Photo credit: Hearst Owned

Women tend to downplay symptoms. I’ve seen this in my patients as an emergency medicine physician, but also as a patient myself. Toward the end of 2018, I was coughing a lot and I was really tired, but I thought maybe it was just anxiety, and I didn’t do much about it.

The symptoms got worse and worse—I would get short of breath just walking a few feet to the bathroom in my house—until one day, I really felt like I was going to die. My lips were blue and I was breathing so fast. I went to the ER, but as a patient, not a resident, because something was definitely wrong. But I don’t think anybody thought my heart was about to stop.

I remember I was in one of the hospital rooms, and then everything gets kind of blurry. I now know I was pulseless for a few seconds, and then intubated and put in a medically induced coma. After I woke up a day later, I found out I had a heart condition called dilated cardiomyopathy because of a genetic defect. My heart was failing, and at the beginning of January, I had to be put on the urgent heart transplant list. I ended up getting a heart transplant 11 days later, on January 15, 2019.

As an ER and ICU doctor, I was very realistic about my prognosis. Of course it wasn’t easy, and of course I wasn’t happy about it, but I decided there was no point in dwelling on it, in being sad or angry, because that wasn’t going to change anything.

So in those 11 days, I made it a point to figure out what I wanted to do with my life if I made it through. I decided, If I’m alive by next week—oh my god, it will be so awesome if I am—I can use what happened to me and my platform as a physician to tell others about what I had been through. If I can do something else with my medical degree—have a voice to help people understand more about organ donation and heart disease, and be able to tell people that I went through these things—then I think that will help people understand them more.

I published my first blog post at on post-op day seven. The blog got bigger and bigger and bigger, and now I’ve connected with a lot of young women who have had heart transplants. So I got them all together, we made a WhatsApp group chat called Zipper Club (what many open heart surgery patients are “part of” due to the linear sternotomy scar on our chests), and now we talk like every day.

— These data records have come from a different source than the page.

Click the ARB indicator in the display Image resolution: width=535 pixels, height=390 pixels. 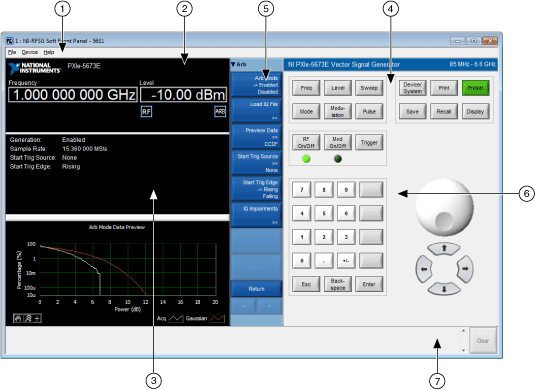(x=220, y=111)
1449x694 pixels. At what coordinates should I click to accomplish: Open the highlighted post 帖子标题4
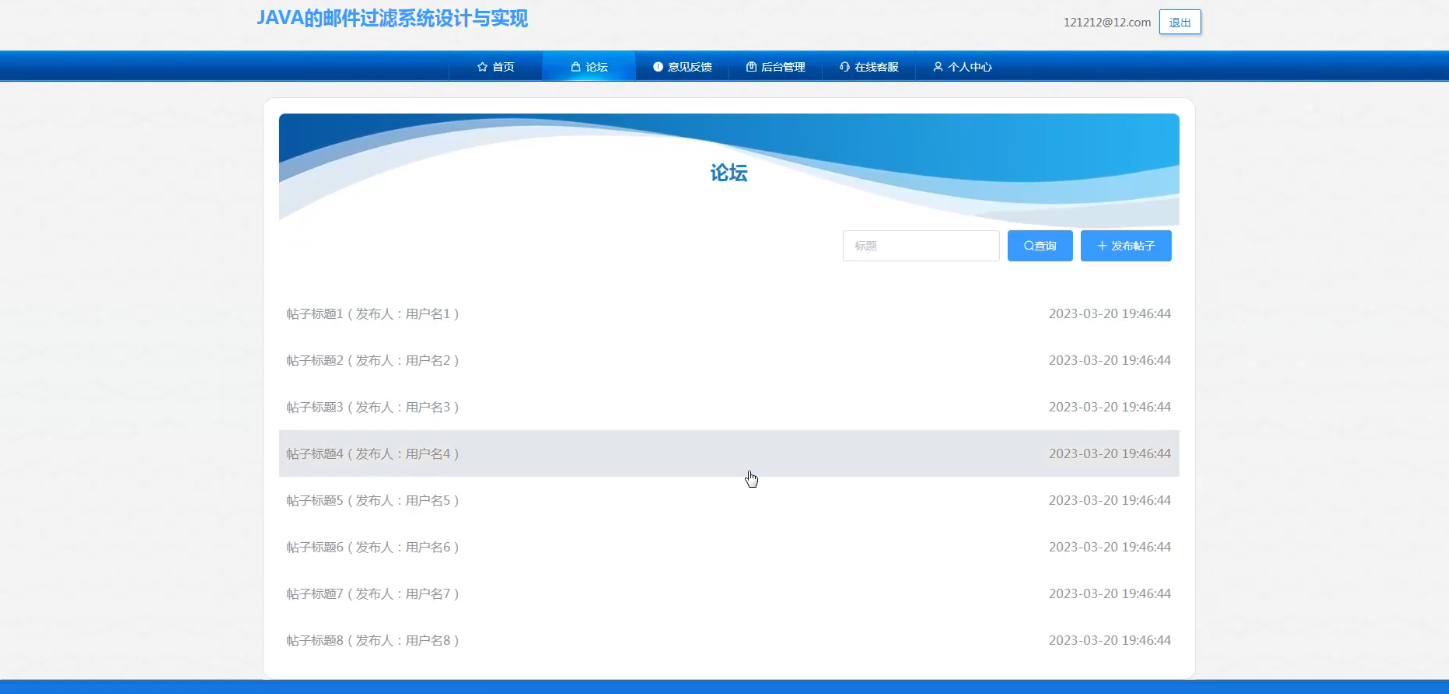[x=372, y=453]
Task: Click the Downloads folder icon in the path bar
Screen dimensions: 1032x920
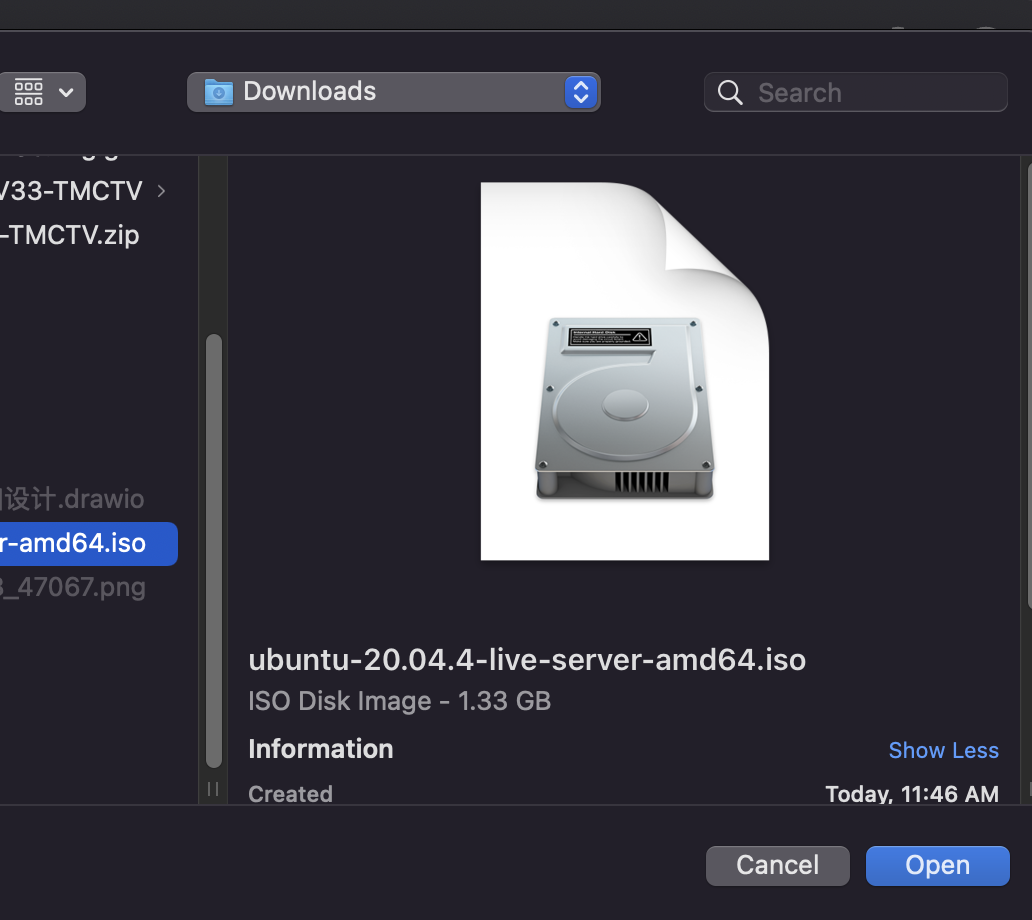Action: pos(218,92)
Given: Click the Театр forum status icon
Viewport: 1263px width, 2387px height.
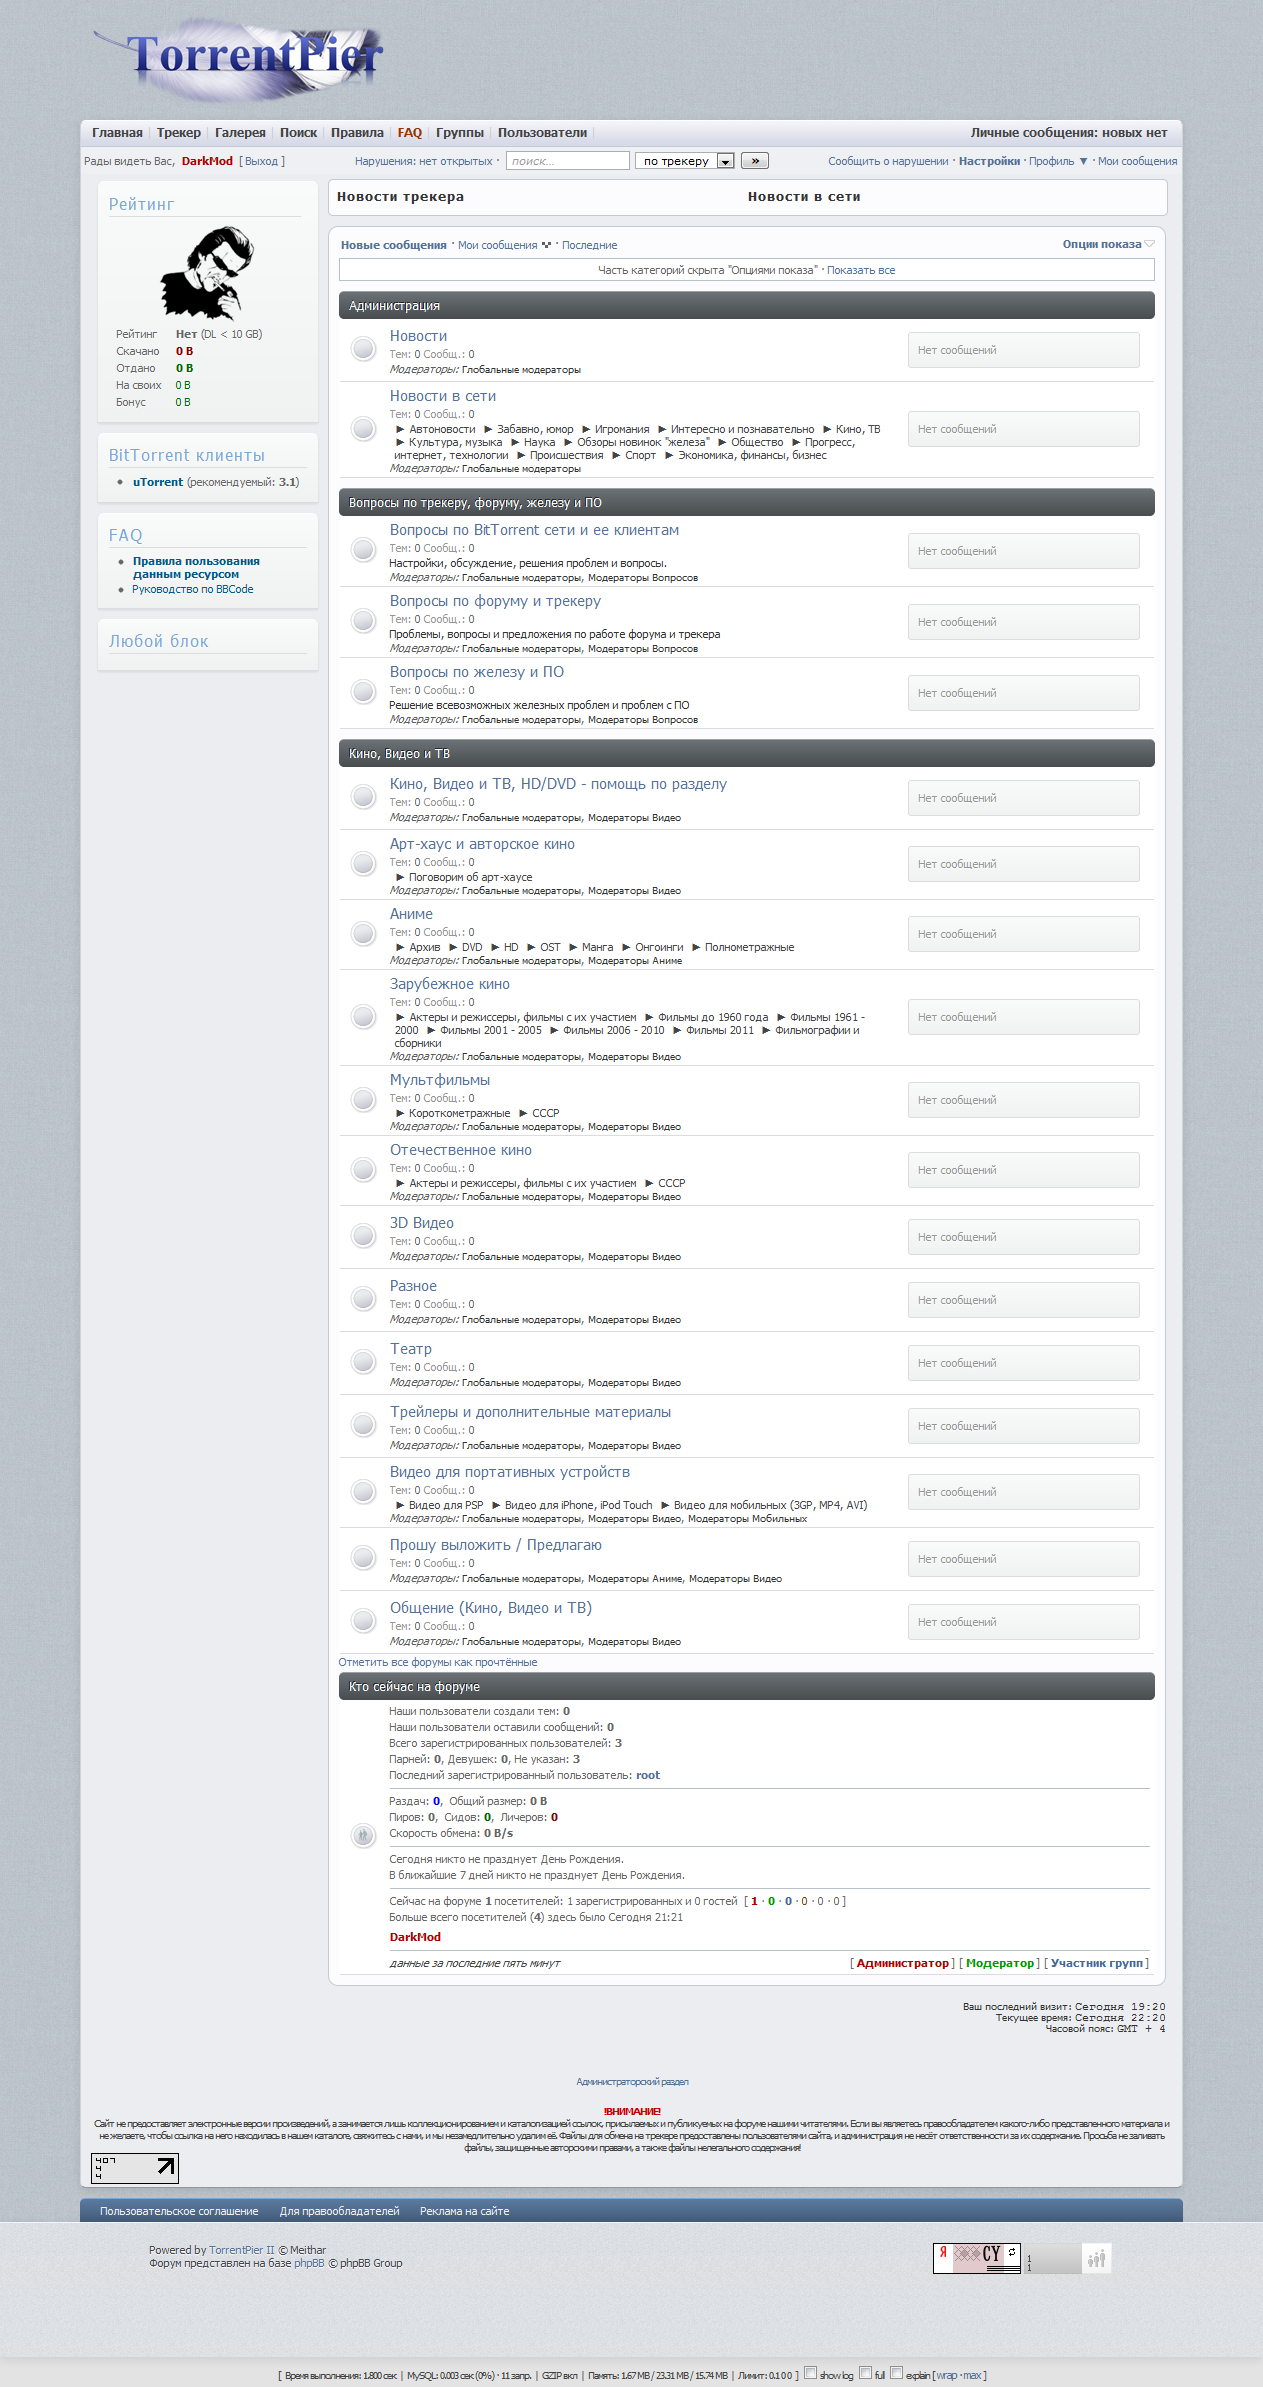Looking at the screenshot, I should pos(363,1362).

Photo credit: Hearst Owned

Photo credit: Hearst Owned

If I ever meet somebody on Instagram who’s young and female, I ask them if they want to join us. We talk about things like weight gain and other body changes with medications, and dating with a heart transplant—when and how to bring it up. Most people with heart transplants are older, but with these young women, we all have the same issues.

People don’t realize how mentally and physically exhausting it is to be a transplant patient. I take all of these medications every day. I have to be careful with what I eat. I can’t go to the beach without worrying about getting skin cancer much quicker and faster than the normal person. And as a young transplant patient, people just assume that nothing is wrong with you. That’s why I’m open about it.